2.改正内容の違法性、違憲性と条約違反性を問う
1)「教育規範法」としての教育基本法の問題
「改正」内容の問題にこだわっているのが佐藤学さんです。先日、佐藤学さんと姜尚中さんとの対論を行いましたが、二人が共通の思いとして語ってくれたのは、教育基本法を何か美化して、全部をいいものと考えて、「改正」は反対という単純な「改正」反対ではだめだということです。今度の「改正」で、何を失ってはいけないのか、何を守らなければいけないのかということをきちっと把握しなければいけない。教育基本法全体を守らなければいけないという錯覚をしてはいけないと、彼らは話していました。特に佐藤さんは、「もともと私は教育基本法には批判的な立場。教育基本法というのは、教育規範法。あるべき教育論。教育の目的や理念を法で定めるというやり方はそもそも問題がある。そういう教育規範を法にすれば、必ずその時の権力が教育のあるべき姿はこういうことだと入れたがる。教育の目的や理念を法に入れなければ、そういう論議にはならない。」と言っています。法というのはある種 権力作用をもたらしますし、権力と結びつきやすいですし、画一的な秩序を求めるという性質もありますから、法の機能から言えば、教育のあり方があまり法的に規制されていくのは好ましいものではないという思いは、教育学者全体にあると思います。
では、問題のある教育目的規定がなぜ教育基本法に入ったか。それは、大日本帝国憲法と教育勅語という戦前の体制を否定し、それを超えた、新たな戦後の憲法の価値基準にもとづいた教育の理念を提示する必要性があったから。

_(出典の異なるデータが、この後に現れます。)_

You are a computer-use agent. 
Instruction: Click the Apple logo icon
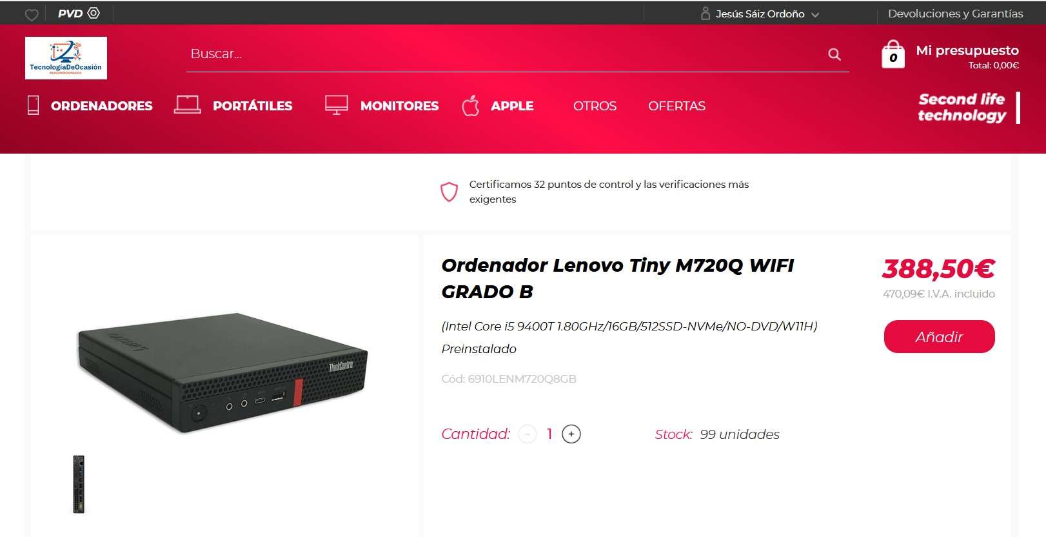click(x=471, y=105)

1980年代半ばに、教育法のオーソリティーである兼子仁さんが「教育基本法の法律としての効果は終わったから、第1条は訓示規定だ」という学説を立てます。つまり法的強制力はないと。教育の自由論というものです。教育の自由の視点から、教育の目的を法で強制するということを訓示規定にとどめるという考え方です。
これに対して真っ向から反対したのが憲法学者の永井憲一さんです。もともと教育基本法の教育理念というのは、憲法の26条を根拠につくられている理念。憲法26条というのは国民の教育を受ける権利を定めている。国民の人権としての教育の法定というところに意味がある。国民が基本的人権として受けるべき教育の中身は、平和や民主主義、人権や自由・真理に基づく教育だということを、憲法26条から教育基本法に示されたもの。教育基本法が準憲法だと言われるのはそういう意味。憲法26条を補完する準憲法が教育基本法。これに法的拘束力がなくて、訓示規定だというのはおかしいというのが永井さんの主張です。教育の自由で、戦争を賛美する教育も許されるのか。反民主主義的な教育もいいのか。人権侵害・人種差別を助長する教育も教育の自由なら許されるのかということです。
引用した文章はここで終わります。